Compute Platform SRE Intern

June 21, 2026
$45 / hour

Are you applying to the internship?

Job Description

Site Reliability Engineer Intern (Compute Platform) – 2026 Summer (BS/MS) | TikTok

The Tone:
This is an internship at TikTok, available in various US cities, including Los Angeles, CA. TikTok is the leading global destination for short-form mobile video, dedicated to inspiring creativity and bringing joy to its users. This role is crucial for ensuring the stability and performance of TikTok’s entire Big Data ecosystem, directly impacting the reliability of major data warehouse products and query engines across the company.

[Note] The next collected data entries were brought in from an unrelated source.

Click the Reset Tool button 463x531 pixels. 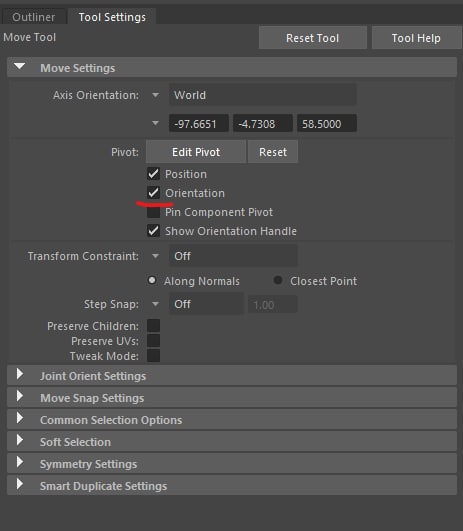click(x=313, y=38)
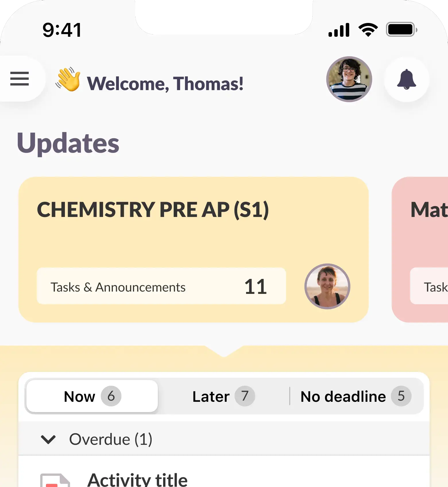Open Tasks & Announcements for Chemistry
The image size is (448, 487).
(x=161, y=286)
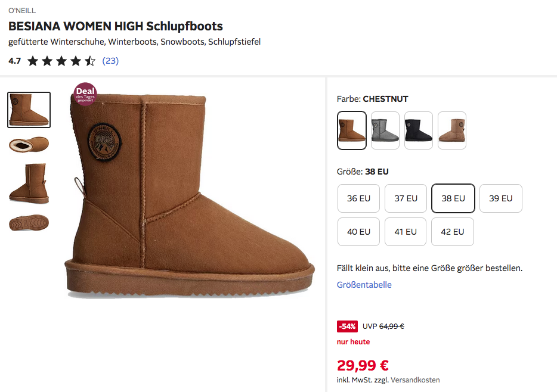557x392 pixels.
Task: Open the 23 customer reviews link
Action: tap(110, 61)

As part of a newly established team, you will contribute significantly to shaping its future and upholding critical service level agreements.

The TL;DR
• Role: Internship
• Type: Full-time, Temporary
• Location: In-person, various US cities, including Los Angeles, CA
• Pay: $45 hourly
• Team: Compute Platform SRE team, supporting Big Data services and products
• Mission: Ensure the reliability of TikTok’s major data warehouse products, services, and query engines.
• Tech Stack: ClickHouse, Spark, Presto, Doris, Hadoop, Kubernetes, Linux, Python, Shell, Java, Go

What You’ll Actually Do
• Reliability Ownership: Be responsible for the reliability of TikTok’s key data warehouse products, services, and query engines, which include technologies like ClickHouse, Spark, Presto, and Doris.
• SLA Enforcement: Uphold Service Level Agreements for TikTok’s Data Platform services, promptly addressing and resolving any system outages or issues to meet service level objectives.
• Performance Optimization: Analyze service performance patterns to identify potential bottlenecks and implement proactive measures to prevent disruptions, collaborating with development teams to ensure efficient resource utilization.
• Incident Management: Lead troubleshooting efforts and coordinate with cross-functional teams to resolve service incidents and conduct postmortems, mitigating service-impacting events effectively.
• Infrastructure Automation: Automate processes for infrastructure provisioning, scaling, and management to reduce manual interventions and continuously improve overall service quality.
• Collaboration and Planning: Engage with product and development teams to integrate reliability and performance considerations throughout the software lifecycle, while also assessing and forecasting infrastructure needs based on growth.

The Must-Haves
• Background: Currently pursuing an Undergraduate or Master’s degree in Software Development, Computer Science, Computer Engineering, or a related technical discipline.
• Experience: Able to commit to working for 12 weeks during Summer 2026, with experience or familiarity in open-source or commercial technologies such as ClickHouse, Hadoop, Doris, Spark, Presto, and Kubernetes.
• Skills: Possess an in-depth understanding of Linux, computer networking, and databases, along with proficiency in common SRE/DevOps open-source toolsets, system monitoring tools, and container orchestration platforms like Kubernetes. Strong coding skills in at least one scripting or programming language such as Python, Shell, Java, or Go are also required.
• Bonus: Exhibit excellent problem-solving skills, the ability to think critically under pressure, a strong customer-first mindset, and a sense of ownership coupled with collaborative abilities.